Von Hellermann’s paintings draw upon everyday affairs as often and as fluidly as they borrow from the imagery of classical mythology and literature to create expansive imaginary places. She animates these complex narratives with a swirling, energetic hand and a dreamlike, vivid palette that moves the audience into seeing how dream images can come together from the things we have seen, read, and experienced.

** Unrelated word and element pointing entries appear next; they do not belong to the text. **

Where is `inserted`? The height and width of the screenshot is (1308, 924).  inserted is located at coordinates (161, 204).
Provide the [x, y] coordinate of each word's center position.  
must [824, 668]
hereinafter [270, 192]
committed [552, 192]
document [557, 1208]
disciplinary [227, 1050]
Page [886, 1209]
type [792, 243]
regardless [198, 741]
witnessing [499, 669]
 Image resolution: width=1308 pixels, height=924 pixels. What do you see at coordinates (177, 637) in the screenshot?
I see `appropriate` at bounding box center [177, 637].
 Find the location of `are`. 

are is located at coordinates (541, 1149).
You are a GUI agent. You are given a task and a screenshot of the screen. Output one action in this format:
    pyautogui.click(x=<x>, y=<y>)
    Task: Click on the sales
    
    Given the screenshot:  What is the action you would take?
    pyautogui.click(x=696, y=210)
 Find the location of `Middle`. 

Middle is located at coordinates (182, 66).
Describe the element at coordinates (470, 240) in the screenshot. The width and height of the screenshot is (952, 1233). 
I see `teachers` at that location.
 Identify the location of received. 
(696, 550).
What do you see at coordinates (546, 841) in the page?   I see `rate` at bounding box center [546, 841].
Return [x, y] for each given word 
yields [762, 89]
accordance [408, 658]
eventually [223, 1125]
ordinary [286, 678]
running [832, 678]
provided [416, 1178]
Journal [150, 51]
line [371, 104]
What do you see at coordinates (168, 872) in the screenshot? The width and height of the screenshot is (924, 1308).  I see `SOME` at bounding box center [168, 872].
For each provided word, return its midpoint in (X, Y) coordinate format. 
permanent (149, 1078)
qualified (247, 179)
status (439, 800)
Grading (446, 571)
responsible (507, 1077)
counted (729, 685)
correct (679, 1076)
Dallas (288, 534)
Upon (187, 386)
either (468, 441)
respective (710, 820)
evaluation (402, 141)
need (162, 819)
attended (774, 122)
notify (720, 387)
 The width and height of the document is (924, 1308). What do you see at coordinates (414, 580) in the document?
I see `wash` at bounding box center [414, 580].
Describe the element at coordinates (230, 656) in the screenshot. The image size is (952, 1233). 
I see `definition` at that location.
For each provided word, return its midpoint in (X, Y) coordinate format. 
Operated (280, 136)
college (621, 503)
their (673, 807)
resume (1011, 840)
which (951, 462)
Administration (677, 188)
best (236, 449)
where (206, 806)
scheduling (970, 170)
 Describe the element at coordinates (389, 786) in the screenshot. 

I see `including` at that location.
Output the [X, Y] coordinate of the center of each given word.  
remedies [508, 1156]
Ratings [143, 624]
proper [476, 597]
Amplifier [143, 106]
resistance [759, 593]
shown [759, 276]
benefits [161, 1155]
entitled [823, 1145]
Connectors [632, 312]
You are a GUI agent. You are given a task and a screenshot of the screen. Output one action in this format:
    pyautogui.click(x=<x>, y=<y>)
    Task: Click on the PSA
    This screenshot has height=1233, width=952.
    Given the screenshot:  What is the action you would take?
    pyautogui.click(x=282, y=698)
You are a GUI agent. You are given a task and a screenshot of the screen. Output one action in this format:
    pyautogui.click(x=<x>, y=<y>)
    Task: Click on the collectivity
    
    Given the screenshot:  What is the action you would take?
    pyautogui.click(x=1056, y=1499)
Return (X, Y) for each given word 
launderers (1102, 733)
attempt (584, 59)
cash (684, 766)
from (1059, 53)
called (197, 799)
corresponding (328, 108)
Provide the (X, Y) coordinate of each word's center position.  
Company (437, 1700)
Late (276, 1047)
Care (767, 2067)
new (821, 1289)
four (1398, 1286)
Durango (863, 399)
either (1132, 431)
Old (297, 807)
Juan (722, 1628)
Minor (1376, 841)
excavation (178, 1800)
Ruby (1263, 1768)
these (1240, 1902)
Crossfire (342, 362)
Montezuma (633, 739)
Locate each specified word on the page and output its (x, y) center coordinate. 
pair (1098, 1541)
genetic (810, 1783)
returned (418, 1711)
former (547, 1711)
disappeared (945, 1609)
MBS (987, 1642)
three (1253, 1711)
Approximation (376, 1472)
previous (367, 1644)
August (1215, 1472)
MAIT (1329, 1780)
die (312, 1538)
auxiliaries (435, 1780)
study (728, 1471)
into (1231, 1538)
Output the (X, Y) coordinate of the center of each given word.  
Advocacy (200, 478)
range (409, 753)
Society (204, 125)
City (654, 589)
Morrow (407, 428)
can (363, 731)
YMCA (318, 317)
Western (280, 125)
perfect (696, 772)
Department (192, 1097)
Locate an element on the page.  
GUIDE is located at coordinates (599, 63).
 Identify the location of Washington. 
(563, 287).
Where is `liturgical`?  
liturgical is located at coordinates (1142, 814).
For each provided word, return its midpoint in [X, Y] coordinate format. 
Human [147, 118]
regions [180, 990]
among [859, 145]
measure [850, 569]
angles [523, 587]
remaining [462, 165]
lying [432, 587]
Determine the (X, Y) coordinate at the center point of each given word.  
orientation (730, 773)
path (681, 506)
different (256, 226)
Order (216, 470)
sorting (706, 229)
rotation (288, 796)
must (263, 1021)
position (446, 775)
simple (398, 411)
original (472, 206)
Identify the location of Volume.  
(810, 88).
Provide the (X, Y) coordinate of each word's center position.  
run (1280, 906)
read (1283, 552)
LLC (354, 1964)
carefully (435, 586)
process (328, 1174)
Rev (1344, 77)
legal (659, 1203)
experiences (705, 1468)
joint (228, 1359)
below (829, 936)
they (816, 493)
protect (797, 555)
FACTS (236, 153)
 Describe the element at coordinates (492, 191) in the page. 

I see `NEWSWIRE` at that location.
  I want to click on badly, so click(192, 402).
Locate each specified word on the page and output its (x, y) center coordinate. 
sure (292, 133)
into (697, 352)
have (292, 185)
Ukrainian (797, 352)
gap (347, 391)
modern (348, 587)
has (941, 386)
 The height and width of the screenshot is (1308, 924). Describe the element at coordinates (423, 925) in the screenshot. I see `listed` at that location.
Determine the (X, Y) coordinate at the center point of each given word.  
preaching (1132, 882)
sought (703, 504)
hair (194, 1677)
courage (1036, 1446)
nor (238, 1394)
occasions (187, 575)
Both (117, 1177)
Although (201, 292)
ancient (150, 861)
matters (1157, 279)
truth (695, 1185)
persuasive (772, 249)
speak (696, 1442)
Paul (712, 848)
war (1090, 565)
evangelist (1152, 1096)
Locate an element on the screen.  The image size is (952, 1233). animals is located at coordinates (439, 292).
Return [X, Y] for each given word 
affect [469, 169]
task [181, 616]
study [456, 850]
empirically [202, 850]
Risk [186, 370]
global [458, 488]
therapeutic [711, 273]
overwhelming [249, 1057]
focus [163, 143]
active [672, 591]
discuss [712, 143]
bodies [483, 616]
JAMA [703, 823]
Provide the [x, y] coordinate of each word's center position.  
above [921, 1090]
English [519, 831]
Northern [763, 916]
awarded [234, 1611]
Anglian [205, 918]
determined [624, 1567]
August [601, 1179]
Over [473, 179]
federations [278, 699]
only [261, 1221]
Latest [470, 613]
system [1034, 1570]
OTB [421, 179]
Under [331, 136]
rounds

Von Hellermann (b.1975, Germany, lives and works in UK) received her BFA from Kunstakademie, Düsseldorf and an MFA from Royal College of Art, London. Selected solo exhibitions include: A Midsummers Night Dream, Pilar Corrias, London (2020); Sophie von Hellermann: New Waves, Pilar Corrias, London (2018); Sophie von Hellermann, Office Baroque, Brussels (2017); After a Fashion- A Play with Fire, Vilma Gold, London (2015); Novel Ways, Greene Naftali, New York (2013); Elephant in the Room, Firstsite, Colchester (2013); Crying for The Sunset, Vilma Gold, London (2011); Sophie von Hellermann & Josh Smith, Museum Dhondt-Dhaenens, Deurle, Belgium, Le Consortium, Dijon, France (2010); Judgement Day, Chisenhale Gallery, London; and Neuer Aachener Kunstverein, Aachen (2006). Selected group exhibitions include: Jahresgaben 2016, Bonner Kunstverein, Bonn (2016); Call and Response, Gavin Brown’s Enterprise, New York (2015); Jerwood Encounters: The Grantchester Pottery paints the stage, Jerwood Visual Arts, London (2015); Empathy and Abstraction: Modernist Women in Germany, Kunsthalle Bielefeld (2015); I Cheer a Dead Man’s Sweetheart, De La Warr Pavillion, Bexhill on Sea (2014); Out of the House, Cranford Collection, Fundacion Banco Santander, Madrid (2013); Folk Devil, David Zwirner, New York (2013); In the disappearing mist, the gift of whispers, Focal Point Gallery, Southend (2012); Watercolour, Tate Britain, London (2011); Sophie von Hellermann and Josh Smith, le Consortium, Dijon (2009); 100 Years, 100 Artists, 100 Works of Art, Art on the Underground, London (2008).